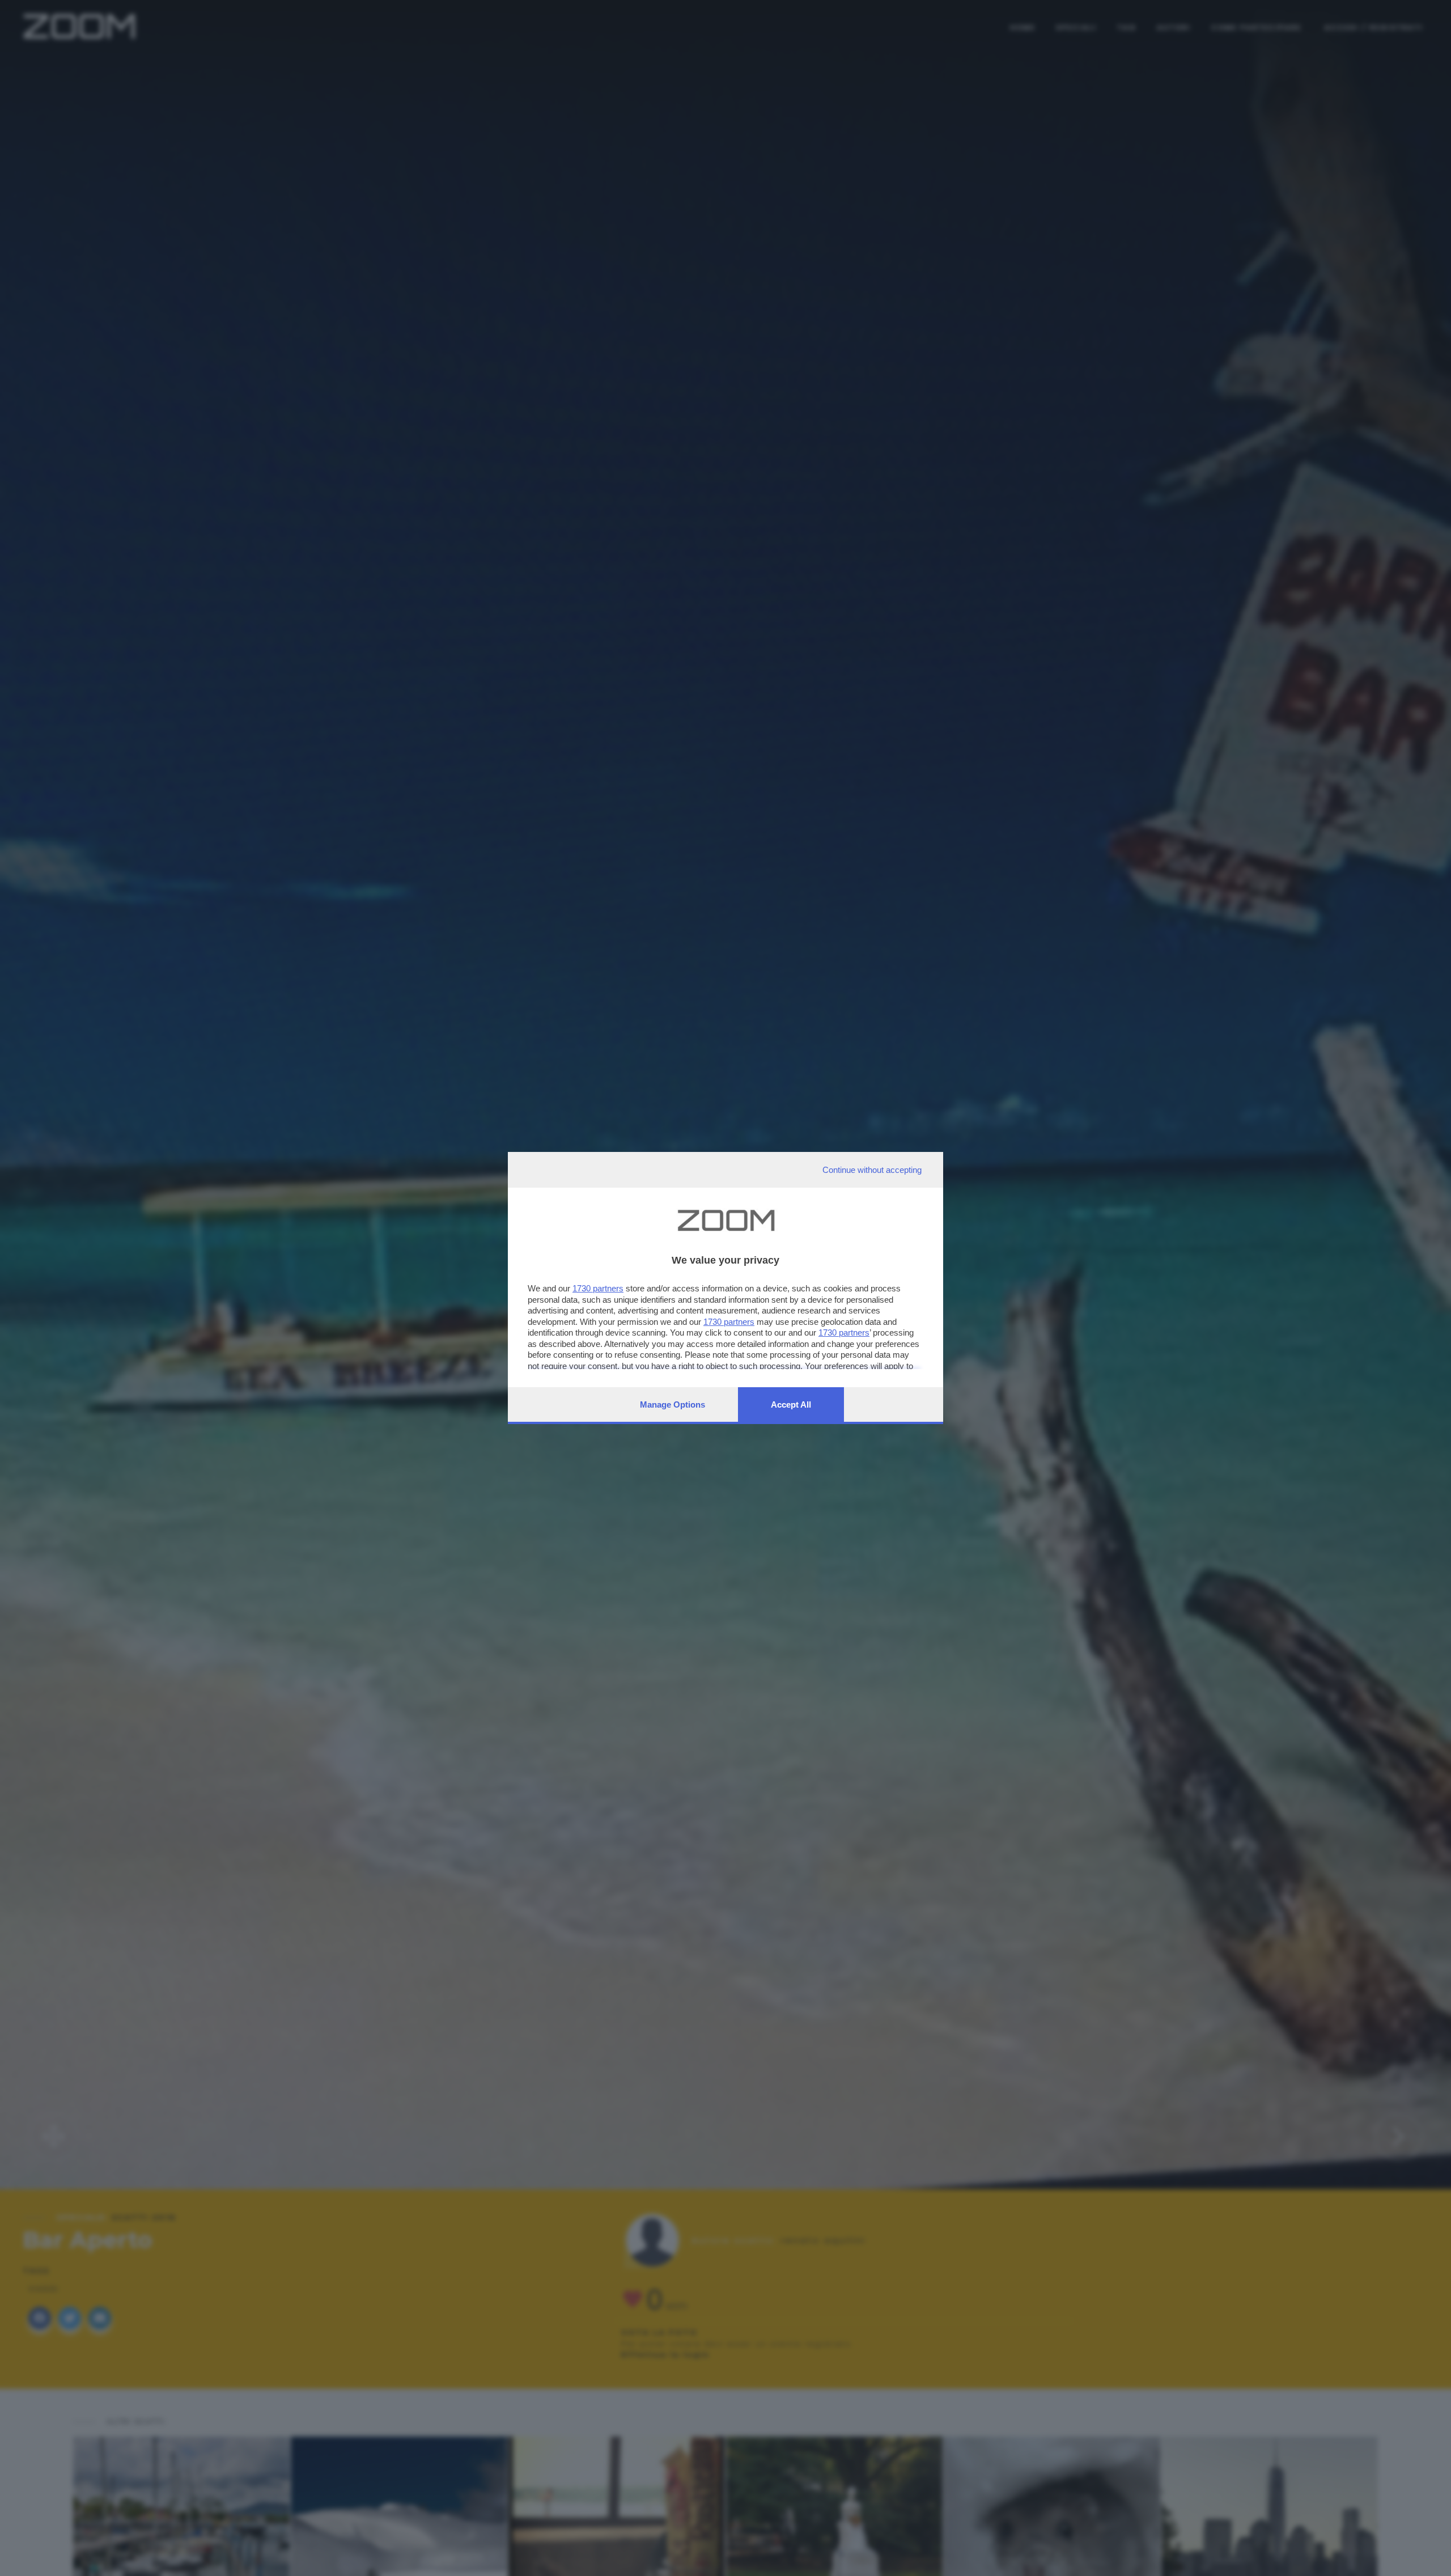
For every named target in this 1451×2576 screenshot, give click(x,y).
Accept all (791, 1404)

==

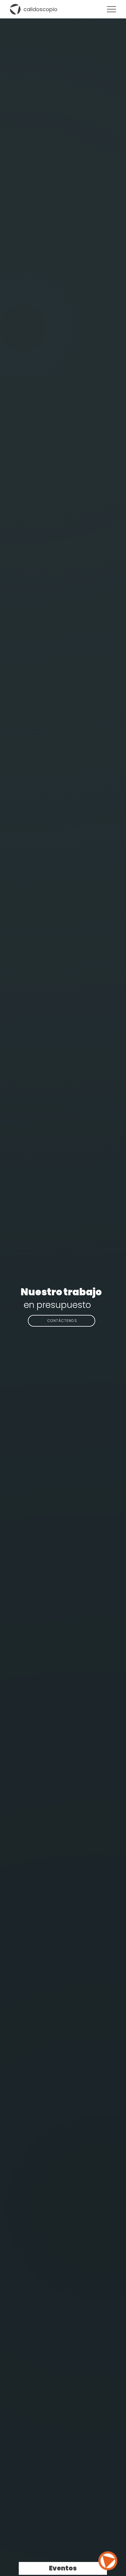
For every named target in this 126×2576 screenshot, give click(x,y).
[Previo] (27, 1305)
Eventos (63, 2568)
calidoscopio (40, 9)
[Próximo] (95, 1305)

WHAT THE EXERCISE ASKS
In the records above, the line with "For every named target in this 126×2576" marks the start and the line with "[Próximo] (95, 1305)" marks the end; copy that stretch exactly, both lines included, and nothing else.

SOLUTION TO THIS TASK
For every named target in this 126×2576 screenshot, give click(x,y).
[Previo] (27, 1305)
Eventos (63, 2568)
calidoscopio (40, 9)
[Próximo] (95, 1305)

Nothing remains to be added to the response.